If a company has the means to prevent egregious violations in its supply chain, we believe that it has the obligation to do so. Companies should build policies, investigate their supply chains, and use their influence to effect government reforms. Those that source from low cost countries often find themselves operating in environments with weakly enforced local laws. If policies are not adequately set and enforced in their supply chains, companies are ultimately exposed to reputational, financial, and legal risks that can erode shareholder value. Supply chain policies should be transparent and available to investors.

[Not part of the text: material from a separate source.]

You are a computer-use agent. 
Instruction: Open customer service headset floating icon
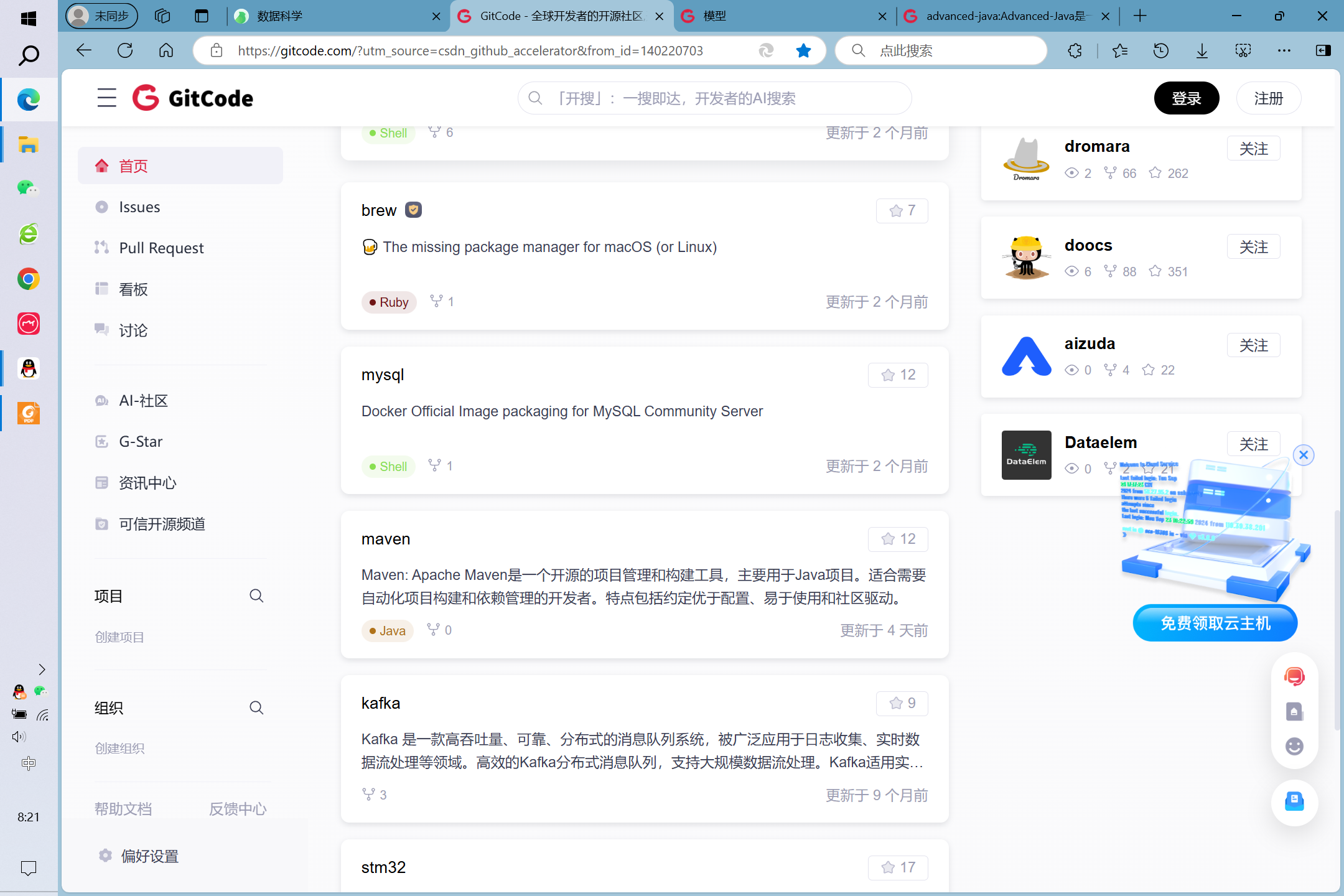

Trillium Asset Management Corporation is co-filing a shareholder resolution with a coalition of investors at Nucor led by Domini Social Investments. We are asking the company to review its human rights policy as it relates to supply chain standards. We are requesting a report on the current system and assurances that the company and its suppliers are implementing human rights policies, monitoring them effectively, and engaging local authorities. With the quest for human dignity at stake, Nucor must set and meet higher standards.

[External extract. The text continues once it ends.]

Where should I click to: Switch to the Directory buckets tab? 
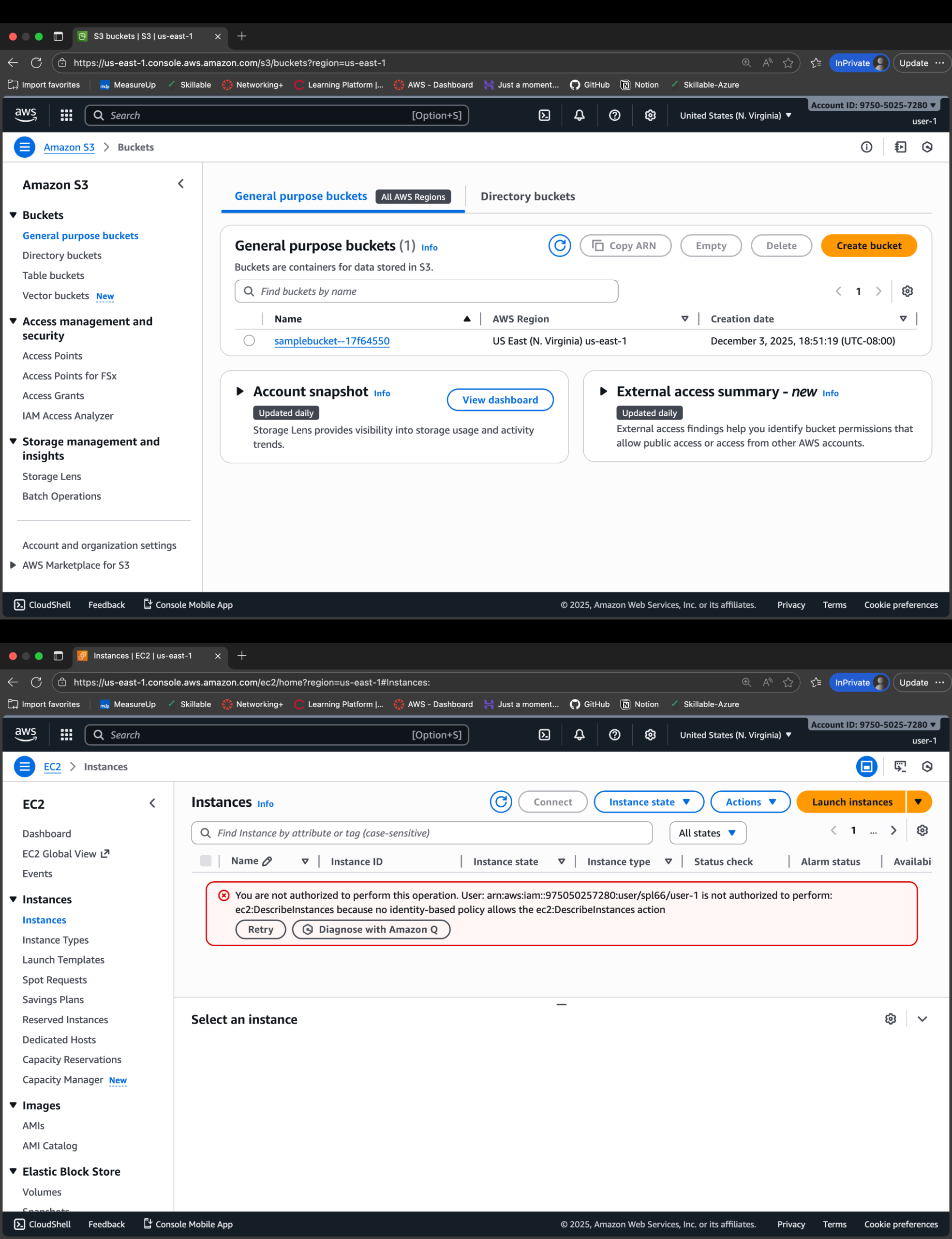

Nucor – Report on Modern Slavery

WHEREAS

  • Bloomberg Markets Magazine reported in a cover story that “Nucor Corp., the second-largest U.S. steel company, buys pig iron made with charcoal produced by slaves.” The article reported that these suppliers were identified by Brazilian labor officials as using slaves and also discussed the use of illegal logging in charcoal camps. (The Secret World of Modern Slavery, by Michael Smith and David Voreacos, Bloomberg Markets, December 2006)
  • The US State Department reports: Brazil “is a source and destination country for men, women, and children trafficked for the purposes of … forced labor” and the government’s efforts to address this “widespread” issue were “insufficient.” (U.S. State Department Trafficking in Persons Report (June 2005))
  • The State Department reports: “Internal trafficking of rural workers into forced labor schemes was a serious problem” and “[t]his typically occurred when employers recruited laborers from poor, rural towns and transported them to remote areas where escape was difficult. Workers then were obliged to toil in brutal conditions until they were able to repay inflated debts.” (US State Department Country Reports on Human Rights Practices (Released March 6, 2007))
  • Nucor’s General Counsel stated: “Any amount [of pig iron] that is sold with the use of slave labor is too much.” (Secret World of Modern Slavery)
  • Slavery is an international crime, actionable in the United States under the Alien Tort Claims Act (ATCA). The ATCA has increasingly been used against corporate defendants, including Drummond, Unocal, Coca-Cola and Talisman.
  • Amazon deforestation is a significant problem, with implications for indigenous peoples, biodiversity and climate change. Nucor’s pig iron purchases may be exacerbating this problem.
  • In our view, Nucor faces significant reputational and legal risk from its Brazilian supply chain, but has published no information about its efforts to mitigate these risks. Nucor refuses to engage in dialogue with proponents about these issues.

RESOLVED

Shareholders request the Board of Directors to review the company’s policies and practices related to its global operations and supply chain to assess areas where the company needs to adopt and implement additional policies to ensure the protection of fundamental human rights and to report its findings to shareholders, omitting proprietary information and at reasonable expense, by October 2008.

SUPPORTING STATEMENT

We recommend the review include:

  1. A risk assessment to determine the potential for human rights abuses at the company’s operations or at the operations of the company’s direct and indirect suppliers, in each country where the company operates or purchases raw materials, with a particular focus on the use of child labor, or forced or trafficked labor, whether in the form of prison labor, indentured labor, bonded labor or labor persuaded by false incentives.
  2. A report on the current system in place to ensure that the company and its suppliers are implementing human rights policies in their operations, including monitoring, training and addressing issues of non-compliance.
  3. The company’s strategy of engagement with internal and external stakeholders relating to human rights issues.